--- START ---

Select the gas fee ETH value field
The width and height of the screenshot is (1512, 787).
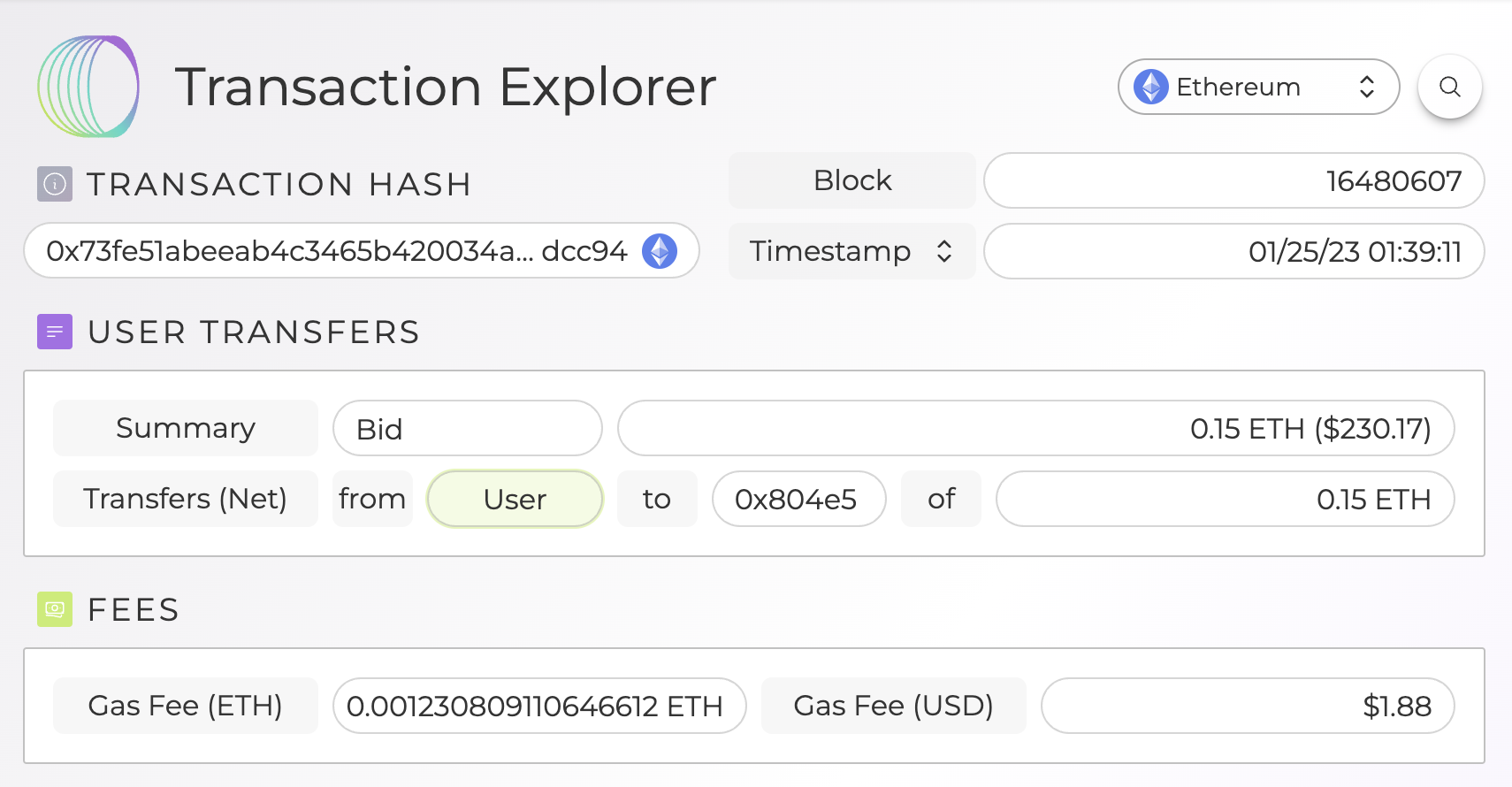[539, 706]
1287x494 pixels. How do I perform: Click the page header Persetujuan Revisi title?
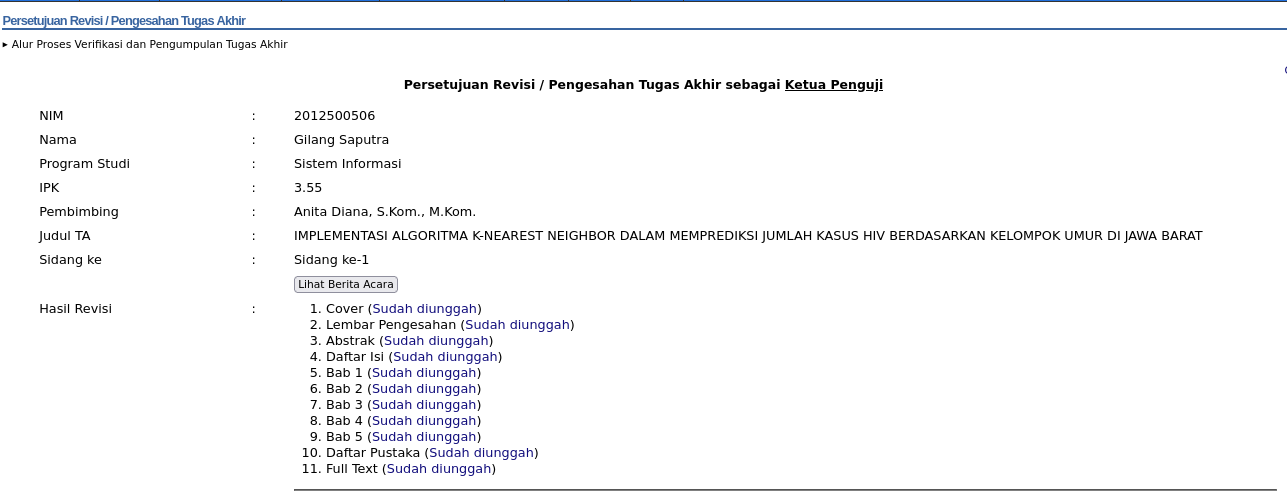tap(124, 21)
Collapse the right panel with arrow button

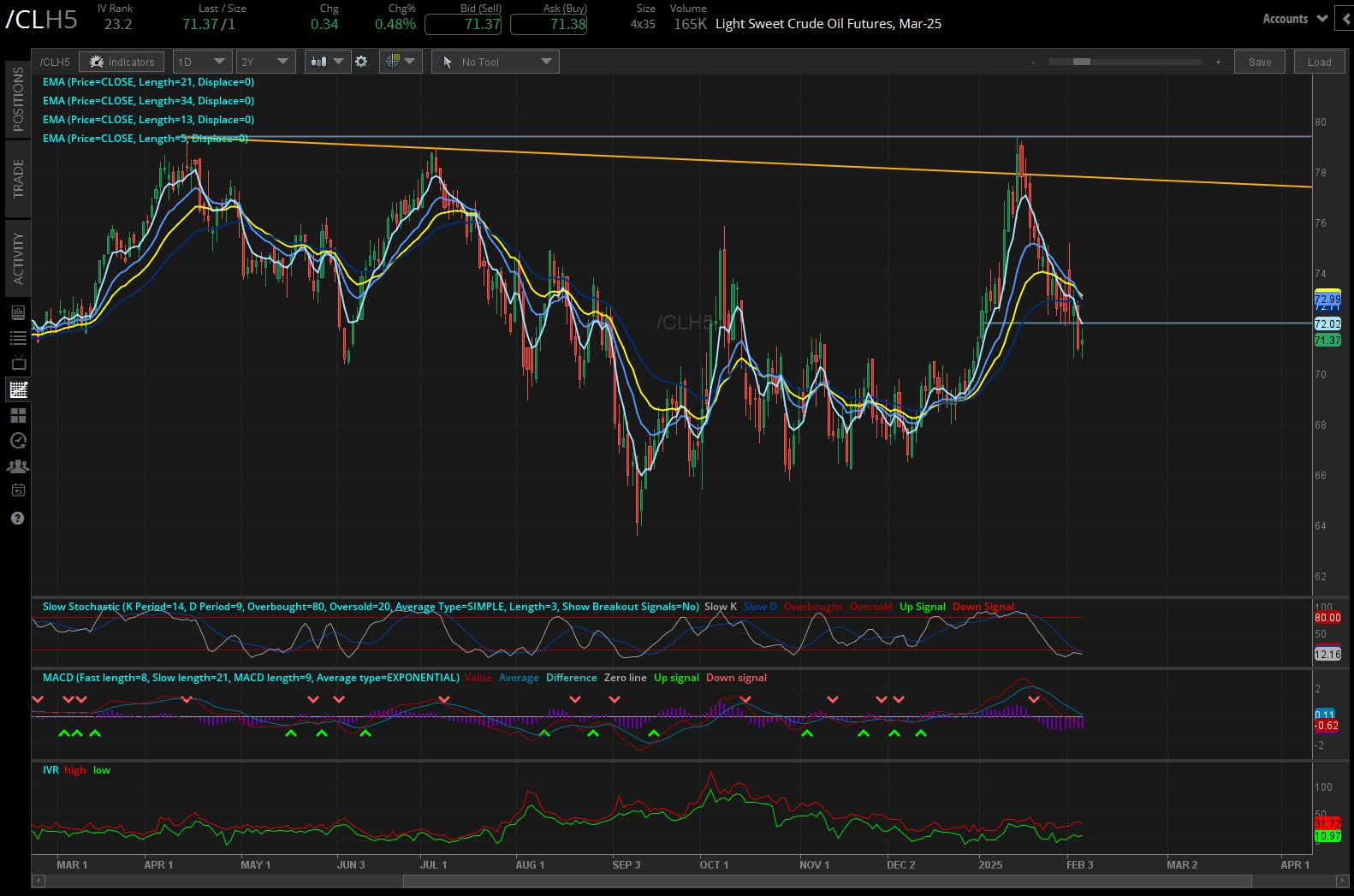click(x=1345, y=18)
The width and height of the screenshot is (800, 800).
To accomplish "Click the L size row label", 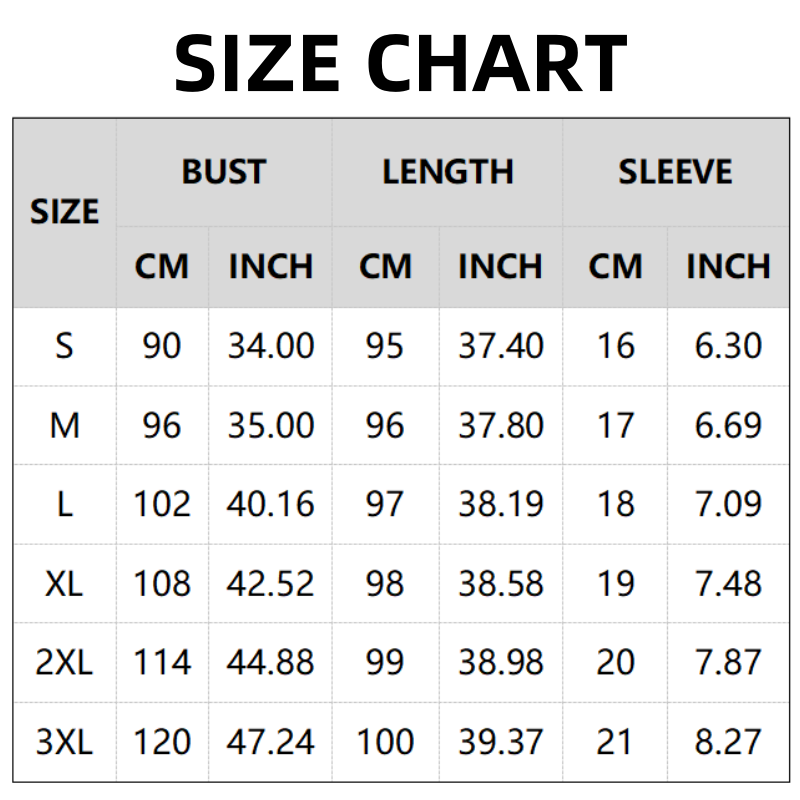I will 65,504.
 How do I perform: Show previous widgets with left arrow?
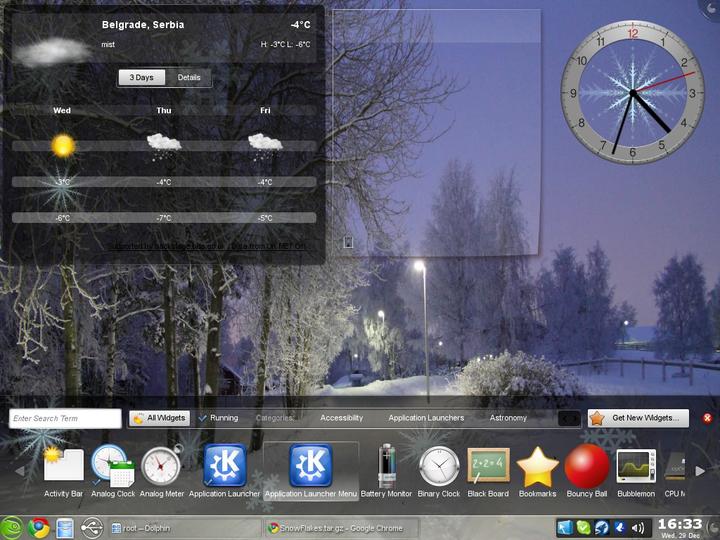pos(20,471)
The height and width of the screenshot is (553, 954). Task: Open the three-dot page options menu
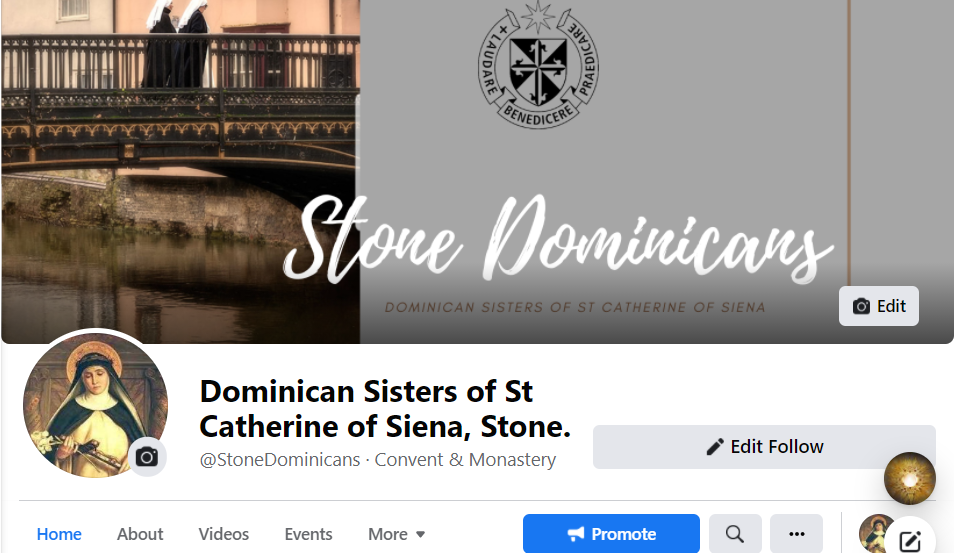pos(796,534)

--- END ---

### Aim of the exercise:
Print, exactly as written, the lines above from the first one to the one containing "The width and height of the screenshot is (800, 800).". Leave out pictures.

### Solution to the problem:
Select the gas fee ETH value field
The width and height of the screenshot is (1512, 787).
[539, 706]
1287x494 pixels. How do I perform: Click the page header Persetujuan Revisi title?
tap(124, 21)
Collapse the right panel with arrow button

click(x=1345, y=18)
The width and height of the screenshot is (800, 800).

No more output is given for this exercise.